▶ Document excerpt:
########################################
Long-serving Utah Jazz coach Jerry Sloan died on Saturday (AEDT) due to complications from Parksinson’s disease and Lewy body dementia. He was 78.
Sloan was in charge at Utah for 23 years, making the playoffs 20 times including two memorable, albeit unsuccessful, trips to the finals against Michael Jordan’s Chicago Bulls in 1997 and 1998.
Perfecting an offensive system centred around stars Karl Malone and John Stockton, Sloan was an old school mentor who finished his career with the third most wins by a coach in NBA history (1221), the sixth best winning percentage (.603) and 98 playoff wins.
“Jerry Sloan will always be synonymous with the Utah Jazz,” the team said in a statement.
Sloan was also a standout player before becoming a coach, playing 11 seasons with Chicago and Baltimore and making two All-Star appearances. He was the first player in Bulls’ history to have his number retired in 1978.
“Until Jordan came along, Sloan was Mr. Chicago Bull. Everyone knew that,” longtime Bulls reporter Sam Smith wrote in 2009.
########################################
▶ Records:
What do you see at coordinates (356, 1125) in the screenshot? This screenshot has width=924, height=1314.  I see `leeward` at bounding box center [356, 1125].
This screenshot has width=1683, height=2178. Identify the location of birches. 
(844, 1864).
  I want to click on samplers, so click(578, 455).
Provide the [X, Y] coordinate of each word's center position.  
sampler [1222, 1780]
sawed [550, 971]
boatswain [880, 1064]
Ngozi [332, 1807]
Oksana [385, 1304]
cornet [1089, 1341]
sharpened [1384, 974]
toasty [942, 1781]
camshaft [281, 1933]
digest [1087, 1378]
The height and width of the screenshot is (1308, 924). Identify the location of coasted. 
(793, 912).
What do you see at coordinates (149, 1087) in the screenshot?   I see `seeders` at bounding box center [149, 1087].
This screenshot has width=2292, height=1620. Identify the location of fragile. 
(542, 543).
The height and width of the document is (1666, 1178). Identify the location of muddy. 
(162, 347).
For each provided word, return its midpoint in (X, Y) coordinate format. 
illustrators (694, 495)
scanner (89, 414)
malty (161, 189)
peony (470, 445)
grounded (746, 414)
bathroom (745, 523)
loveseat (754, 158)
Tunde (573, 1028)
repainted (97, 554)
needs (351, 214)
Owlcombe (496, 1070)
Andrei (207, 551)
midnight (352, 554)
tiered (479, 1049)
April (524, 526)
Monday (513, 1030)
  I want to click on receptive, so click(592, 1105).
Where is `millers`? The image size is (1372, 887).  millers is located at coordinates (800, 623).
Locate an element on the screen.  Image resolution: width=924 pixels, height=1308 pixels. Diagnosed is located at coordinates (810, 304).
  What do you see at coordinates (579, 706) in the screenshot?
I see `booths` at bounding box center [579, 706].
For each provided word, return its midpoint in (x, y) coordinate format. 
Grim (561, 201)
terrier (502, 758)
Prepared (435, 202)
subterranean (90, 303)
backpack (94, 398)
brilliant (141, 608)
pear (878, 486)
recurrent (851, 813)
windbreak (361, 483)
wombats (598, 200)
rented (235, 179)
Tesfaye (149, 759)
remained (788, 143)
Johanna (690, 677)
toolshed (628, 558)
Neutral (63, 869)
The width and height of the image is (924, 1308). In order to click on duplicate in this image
########################################
▶ Activity 1:
In the article on Jerry Sloan, copy the passage from "Perfecting an offensive" up to and including "retired in 1978.".
▶ Activity 2:
List every person named in the article on Jerry Sloan, including Sloan himself.

▶ Final answer 1:
Perfecting an offensive system centred around stars Karl Malone and John Stockton, Sloan was an old school mentor who finished his career with the third most wins by a coach in NBA history (1221), the sixth best winning percentage (.603) and 98 playoff wins.
“Jerry Sloan will always be synonymous with the Utah Jazz,” the team said in a statement.
Sloan was also a standout player before becoming a coach, playing 11 seasons with Chicago and Baltimore and making two All-Star appearances. He was the first player in Bulls’ history to have his number retired in 1978.

▶ Final answer 2:
Jerry Sloan
Michael Jordan
Karl Malone
John Stockton
Sam Smith